You should avoid consuming foods rich in calcium or taking calcium supplements with foods high in oxalates. Foods high in oxalates have the worst absorption rate of calcium. For instance, we only absorb 5% of calcium from spinach, collard greens, sweet potatoes, rhubarb, and beans.
The high levels of oxalic acid in these foods form indigestible salts with calcium, decreasing its absorption.
How to increase the absorption of calcium?
High vitamin D levels enhance the absorption of calcium. But, there aren’t many common foods high in vitamin D. Thus, vitamin D deficiency is pretty common. In fact, many people would benefit from taking vitamin D supplements. You’ll find a wide variety on iHerb.
Moreover, soaking and germination of seeds and nuts improves the absorption rates of calcium as well as other minerals.
Actually, healthy people who follow a well-balanced diet probably get more than enough calcium from food.
How many peanuts should I eat to get enough calcium?
Certainly, peanuts have a great nutritional value and many health benefits. Actually, peanuts and peanut butter could help us lose weight. Peanuts promote satiety, as they have a high protein and fiber content. Furthermore, they contain vitamins and minerals which are involved in energy metabolism!
But, as peanuts are particularly high in calories, we should consume reasonable amounts. Otherwise, they can make us gain weight.
As a rule of thumb, we should eat a handful of peanuts, or a tbsp of peanut butter a day.
Common foods high in calcium
Cow’s milk and dairy are the main dietary sources of calcium for people who follow the standard Western diet. Fish and eggs are other animal-derived foods with decent amounts of calcium.
We can get high amounts of calcium from plant-based sources as well. Beans, seeds, nuts, whole grains, fruits (e.g. raisins), and certain vegetables, such as kale, spinach, cabbage, and broccoli can help us meet our daily needs.

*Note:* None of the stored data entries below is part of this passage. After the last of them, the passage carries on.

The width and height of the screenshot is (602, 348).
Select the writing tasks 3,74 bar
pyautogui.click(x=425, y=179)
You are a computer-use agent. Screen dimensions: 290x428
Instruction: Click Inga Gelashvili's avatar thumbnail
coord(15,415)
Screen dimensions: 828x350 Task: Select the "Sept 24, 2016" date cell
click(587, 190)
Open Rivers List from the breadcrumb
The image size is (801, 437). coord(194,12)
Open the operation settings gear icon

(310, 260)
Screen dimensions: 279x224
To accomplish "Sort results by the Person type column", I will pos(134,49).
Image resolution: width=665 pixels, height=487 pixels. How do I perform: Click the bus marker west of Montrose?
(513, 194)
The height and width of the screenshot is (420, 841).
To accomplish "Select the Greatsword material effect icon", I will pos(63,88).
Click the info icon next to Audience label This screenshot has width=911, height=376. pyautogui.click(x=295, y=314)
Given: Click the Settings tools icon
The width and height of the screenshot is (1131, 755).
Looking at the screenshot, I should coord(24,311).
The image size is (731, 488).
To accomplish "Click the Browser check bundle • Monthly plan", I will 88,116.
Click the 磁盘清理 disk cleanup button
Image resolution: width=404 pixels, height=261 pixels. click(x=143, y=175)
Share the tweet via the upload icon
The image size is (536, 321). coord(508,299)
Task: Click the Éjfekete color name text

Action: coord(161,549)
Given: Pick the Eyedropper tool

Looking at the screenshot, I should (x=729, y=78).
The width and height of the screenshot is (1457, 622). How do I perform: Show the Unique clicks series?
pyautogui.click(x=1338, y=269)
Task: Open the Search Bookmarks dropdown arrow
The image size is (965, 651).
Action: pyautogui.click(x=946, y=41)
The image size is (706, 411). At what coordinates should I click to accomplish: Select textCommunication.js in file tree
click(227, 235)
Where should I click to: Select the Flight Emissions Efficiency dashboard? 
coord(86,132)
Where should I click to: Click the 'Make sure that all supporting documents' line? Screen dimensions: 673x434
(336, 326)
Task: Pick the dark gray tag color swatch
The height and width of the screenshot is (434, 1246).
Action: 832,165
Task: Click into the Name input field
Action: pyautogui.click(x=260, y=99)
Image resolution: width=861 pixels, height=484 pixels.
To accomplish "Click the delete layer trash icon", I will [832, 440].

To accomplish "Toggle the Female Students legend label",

How much calcium do we need a day?
The recommended daily intake of calcium is 1,000 mg for adults. Only women older than 50 years should get at least 1,200 mg of calcium a day, due to increased risk of osteoporosis. Calcium absorption declines with age.
Children older than 13 years and teenagers require at least 1,300 mg of calcium a day, due to rapid bone growth.
Health benefits of calcium
Calcium is the most abundant mineral in the body! It’s necessary for strong bones and teeth.
Furthermore, calcium is involved in muscle movement and flexibility, blood vessel contraction and dilation, blood clotting, nerve transmission, and hormonal secretion. In addition, getting enough calcium may lower the risk of developing cardiovascular disease, hypertension, stroke, atherosclerosis, osteoporosis, and certain cancers.